#### [EXERCISE TASK]
Transfer every line of the records, from the line that contains "Review (90, 1024)" through the end of the records, both included, and add 29 to each number in every coordinate pair.

#### [ENTRIES SUPPLIED]
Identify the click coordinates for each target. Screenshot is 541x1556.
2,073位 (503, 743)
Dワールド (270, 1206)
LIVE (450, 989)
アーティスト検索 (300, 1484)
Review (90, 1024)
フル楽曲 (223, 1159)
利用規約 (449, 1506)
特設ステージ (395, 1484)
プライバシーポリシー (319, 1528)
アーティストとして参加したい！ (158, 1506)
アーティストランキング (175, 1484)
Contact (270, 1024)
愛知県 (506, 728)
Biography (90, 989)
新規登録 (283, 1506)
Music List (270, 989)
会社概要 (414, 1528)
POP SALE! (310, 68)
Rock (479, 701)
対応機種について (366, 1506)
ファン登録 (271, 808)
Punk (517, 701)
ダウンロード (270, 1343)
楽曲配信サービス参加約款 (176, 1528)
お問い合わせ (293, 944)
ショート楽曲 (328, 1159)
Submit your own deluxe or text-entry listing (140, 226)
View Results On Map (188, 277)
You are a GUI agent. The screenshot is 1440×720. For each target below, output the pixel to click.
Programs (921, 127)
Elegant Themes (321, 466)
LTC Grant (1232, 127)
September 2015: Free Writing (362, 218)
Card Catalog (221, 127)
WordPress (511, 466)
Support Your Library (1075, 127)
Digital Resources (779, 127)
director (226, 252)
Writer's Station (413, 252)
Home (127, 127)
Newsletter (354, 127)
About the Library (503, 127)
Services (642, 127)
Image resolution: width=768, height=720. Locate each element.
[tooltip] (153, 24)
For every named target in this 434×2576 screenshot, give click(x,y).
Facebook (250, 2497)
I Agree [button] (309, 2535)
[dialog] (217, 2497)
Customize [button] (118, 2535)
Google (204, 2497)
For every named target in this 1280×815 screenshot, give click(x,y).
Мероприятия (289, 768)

#### [FINISHED TASK]
Review (119, 1053)
フル楽曲 (252, 1188)
利用規約 (478, 1535)
特設ステージ (424, 1513)
プライバシーポリシー (348, 1557)
アーティストとして参加したい！ (187, 1535)
アーティストランキング (204, 1513)
Contact (299, 1053)
愛知県 (535, 757)
Biography (119, 1018)
新規登録 (312, 1535)
Music List (299, 1018)
会社概要 (443, 1557)
POP SALE! (339, 97)
Rock (508, 730)
対応機種について (395, 1535)
ファン登録 (300, 837)
Punk (546, 730)
ダウンロード (299, 1372)
楽曲配信サービス参加約款 (205, 1557)
お問い合わせ (322, 973)
ショート楽曲 (357, 1188)
Submit your own deluxe or text-entry listing (169, 255)
View Results On Map (217, 306)
You are a GUI agent. The screenshot is 1440×720. For each target below, output the pixel to click.
Programs (950, 156)
Elegant Themes (350, 495)
LTC Grant (1261, 156)
September 2015: Free Writing (391, 247)
Card Catalog (250, 156)
WordPress (540, 495)
Support Your Library (1104, 156)
Digital Resources (808, 156)
director (255, 281)
Writer's Station (442, 281)
Home (156, 156)
Newsletter (383, 156)
About the Library (532, 156)
Services (671, 156)
Image resolution: width=768, height=720. Locate each element.
[tooltip] (182, 53)
For every named target in this 434×2576 screenshot, give click(x,y).
Facebook (279, 2526)
I Agree [button] (338, 2564)
[dialog] (246, 2526)
Customize [button] (147, 2564)
Google (233, 2526)
For every named target in this 1280×815 screenshot, give click(x,y).
Мероприятия (318, 797)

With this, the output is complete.